Tuesday, November 15, 2011

RCMP's Own Docs Reveal Case Against Almalki Racist, Unfounded


Three Years After Finding of Canadian Complicity in Torture, Silence Lingers in Ottawa.
By Matthew Behrens
(this story originally appeared at rabble.ca)

Three years after a secretive federal inquiry found that numerous agencies of the Canadian government were complicit in his torture, Ottawa’s Abdullah Almalki held a press conference on Parliament Hill October 25, where he released shocking documents to prove the alleged case against him was completely unfounded and based on racism.

Almalki, who was detained, interrogated, and tortured for 22 months in a Syrian dungeon, has sought answers to many questions since his return to Canada. Why was he targeted? How could agencies of his own government fabricate a case against him and then send questions to his Syrian torturers? He had hoped to participate in the Iacobucci Inquiry struck in 2007 to investigate both his case and those of Ahmad El Maati and Muayyed Nureddin, also tortured with Canadian complicity, but all three were completely shut out of the process, along with their lawyers, the public, and the media.

The Iacobucci report, released in October 2008, found, among other conclusions, that “several of the Canadian officials involved in the decision to send questions for Mr. Almalki were aware that doing so created a serious risk that Mr. Almalki would be tortured.” It also found “Some of the RCMP members involved in the decision to send questions for Mr. Almalki displayed a dismissive attitude towards the issue of human rights and the possibility of torture.”

The report cleared the three men of the serious allegations that had been created about them by CSIS and the RCMP, noting that in the case of Mr. Almalki, a description of him as an “imminent threat” to national security was not only “inflammatory, inaccurate, and lacking investigative foundation,” it was in fact meant to describe someone else.

But the damning findings of the Iacobucci inquiry did not provide a sufficient enough explanation both for what happened and why it occurred, and certainly failed to lay proper blame and seek accountability.

Since that time, Almalki has sifted through many pages of documents he received under freedom of access to information, and was shocked to discover what he found.

“Ten years ago, I never thought that one day I would be standing and speaking publicly about racism,” Almalki says. “I think I had the grace of not experiencing racism in my life before.”
The occasion for his comments was the October 25 release of RCMP internal documents from 2001. About three weeks after the attacks of September 11, 2001, the RCMP sent a dangerous, inflammatory memo to Syria and the intelligence agencies of numerous other countries suggesting Almalki was an “imminent threat” to the public safety and security of Canada. Yet that same day, the RCMP’s own assessment showed he was not a threat at all. “O Div. task force are presently finding it difficult to establish anything on him other than the fact that he is an arab running around,” the document reads.

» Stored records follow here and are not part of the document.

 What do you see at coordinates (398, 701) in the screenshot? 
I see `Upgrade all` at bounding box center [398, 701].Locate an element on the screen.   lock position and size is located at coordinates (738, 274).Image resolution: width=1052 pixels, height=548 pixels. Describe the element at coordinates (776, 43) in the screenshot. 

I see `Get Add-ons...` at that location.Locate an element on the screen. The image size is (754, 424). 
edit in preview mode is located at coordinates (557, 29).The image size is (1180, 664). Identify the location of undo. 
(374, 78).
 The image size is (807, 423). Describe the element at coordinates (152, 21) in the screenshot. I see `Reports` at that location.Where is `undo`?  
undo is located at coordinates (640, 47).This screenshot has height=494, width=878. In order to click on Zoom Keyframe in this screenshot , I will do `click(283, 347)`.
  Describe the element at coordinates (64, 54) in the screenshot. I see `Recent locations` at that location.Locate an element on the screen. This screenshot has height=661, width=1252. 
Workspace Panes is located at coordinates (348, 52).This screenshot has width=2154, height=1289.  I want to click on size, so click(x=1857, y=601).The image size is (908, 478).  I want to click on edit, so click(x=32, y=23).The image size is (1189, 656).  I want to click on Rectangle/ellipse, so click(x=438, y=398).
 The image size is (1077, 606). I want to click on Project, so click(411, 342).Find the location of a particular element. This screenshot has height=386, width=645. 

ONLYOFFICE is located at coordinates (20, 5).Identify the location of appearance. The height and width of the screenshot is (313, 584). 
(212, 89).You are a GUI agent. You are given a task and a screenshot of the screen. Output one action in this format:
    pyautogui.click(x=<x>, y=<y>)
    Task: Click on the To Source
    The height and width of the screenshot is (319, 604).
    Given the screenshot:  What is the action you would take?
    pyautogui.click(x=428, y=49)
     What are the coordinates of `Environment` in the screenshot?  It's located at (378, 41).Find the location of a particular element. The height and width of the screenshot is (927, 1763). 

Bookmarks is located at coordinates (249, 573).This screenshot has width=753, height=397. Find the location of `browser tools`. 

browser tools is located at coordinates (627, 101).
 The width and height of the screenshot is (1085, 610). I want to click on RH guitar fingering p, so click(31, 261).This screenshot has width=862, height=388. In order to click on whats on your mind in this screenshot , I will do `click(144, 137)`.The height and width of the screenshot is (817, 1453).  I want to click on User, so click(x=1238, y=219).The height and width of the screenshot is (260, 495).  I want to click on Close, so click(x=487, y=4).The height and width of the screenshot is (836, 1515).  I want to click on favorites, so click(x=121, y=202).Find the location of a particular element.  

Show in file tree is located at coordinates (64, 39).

“It is not only heartbreaking and extremely disappointing to see that the biggest police force in Canada is racist,” Almalki says. “It is rather disgusting and outrageous when you see that this would lead to making up and fabricating accusations about a person that resulted in torture and illegal detention.

“Racism blinds people, impairs their judgment, shrinks their cognitive abilities, and diminishes moral values. Racism stinks and stings.”